EYEGAMBIA earlier reported the case of a French-Israeli businessman, Beny Steinmetz who was dragged before court in Switzerland to respond to charges of corruption he masterminded in Guinea some years ago.

The Swiss criminal court has pronounced him guilty of the charges leveled against him following two weeks; the diamond magnate was found guilty of corruption and forgery and sentenced to five years in jail with an attached fine of $56.48 million.

Representative of Public Eye, a Swiss corporate government watchdog was present during the trial, said that the judgment will send “a strong signal to the entire commodities sector.

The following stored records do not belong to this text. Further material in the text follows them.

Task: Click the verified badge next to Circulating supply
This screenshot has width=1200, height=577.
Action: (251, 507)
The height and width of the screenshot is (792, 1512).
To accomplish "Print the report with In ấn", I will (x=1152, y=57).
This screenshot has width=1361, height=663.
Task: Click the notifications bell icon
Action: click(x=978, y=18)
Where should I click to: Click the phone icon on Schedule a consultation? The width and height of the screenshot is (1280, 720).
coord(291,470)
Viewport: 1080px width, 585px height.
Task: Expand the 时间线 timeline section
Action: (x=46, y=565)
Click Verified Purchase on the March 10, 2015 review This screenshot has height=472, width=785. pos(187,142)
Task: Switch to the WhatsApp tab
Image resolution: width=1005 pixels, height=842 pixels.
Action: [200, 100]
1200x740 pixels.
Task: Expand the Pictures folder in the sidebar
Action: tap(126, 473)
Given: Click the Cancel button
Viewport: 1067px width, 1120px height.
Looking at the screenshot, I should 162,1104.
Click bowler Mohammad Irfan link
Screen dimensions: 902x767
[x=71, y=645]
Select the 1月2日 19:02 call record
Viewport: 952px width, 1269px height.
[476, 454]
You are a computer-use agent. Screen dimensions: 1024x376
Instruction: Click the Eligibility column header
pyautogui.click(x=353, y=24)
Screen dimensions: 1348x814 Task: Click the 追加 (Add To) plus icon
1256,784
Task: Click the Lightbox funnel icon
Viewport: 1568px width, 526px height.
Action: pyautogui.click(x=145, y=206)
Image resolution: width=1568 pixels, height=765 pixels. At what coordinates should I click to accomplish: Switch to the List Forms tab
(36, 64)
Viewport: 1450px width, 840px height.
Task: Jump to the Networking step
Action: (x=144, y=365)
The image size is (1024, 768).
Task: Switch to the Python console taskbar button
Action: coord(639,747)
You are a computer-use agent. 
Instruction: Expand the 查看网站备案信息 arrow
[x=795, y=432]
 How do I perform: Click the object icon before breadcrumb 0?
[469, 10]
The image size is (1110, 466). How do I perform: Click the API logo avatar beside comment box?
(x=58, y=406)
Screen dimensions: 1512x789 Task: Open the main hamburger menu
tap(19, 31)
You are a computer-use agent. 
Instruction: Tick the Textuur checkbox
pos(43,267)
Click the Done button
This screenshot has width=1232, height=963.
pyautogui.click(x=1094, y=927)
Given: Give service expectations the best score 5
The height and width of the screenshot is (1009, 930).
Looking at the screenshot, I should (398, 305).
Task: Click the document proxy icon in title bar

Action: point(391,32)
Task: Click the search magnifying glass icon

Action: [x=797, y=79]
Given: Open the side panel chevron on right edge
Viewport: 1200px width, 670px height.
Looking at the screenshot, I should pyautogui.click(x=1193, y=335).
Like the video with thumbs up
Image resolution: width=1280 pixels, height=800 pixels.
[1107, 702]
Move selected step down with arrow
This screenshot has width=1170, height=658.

It also shows the importance for Switzerland to finally close the legislative gaps that facilitate such criminal activity.”

However, the guilty party, Beny Steinmetz who referred to the judgment as “a big injustice” said he will appeal the decision. According to the court proceedings, he has only 10 days to file an appeal if he has genuine concerns.

According to Swiss Prosecutors, the billionaire diamond magnate paid bribe of about $10m through Swiss banks purposely to compromise Guinean public officials and secure rich mining concessions at a very cheap rate in 2008.

Through this alleged fraudulent deal, Steinmetz was granted a right to very expensive reserves which he paid about $160m for; he later sold just half of what he secured fraudulently in merely eighteen months at $2.5bn to Brazilian multinational mining company.

The amount at which he secured the facility did not make sense to many people as Sudanese telecom billionaire, Mo Ibrahim questioned whether the Guineans who did that deal are “idiots, or criminals, or both?”

Mamadie Toure, wife of former Guinean head of state, Lansana Conte was fingered as an aid to Mr. Steinmetz in his bid to successfully bribe the relevant authorities leading to the undue sales of a concession referred to as the world’s largest untapped iron ore deposits.

However, in 2014, the Alpha Condé administration identified some evidence of corruption and stripped Beny Steinmetz’s company, BSGR of its mining rights but the country was not able to retrieve any of the monies he made fraudulently.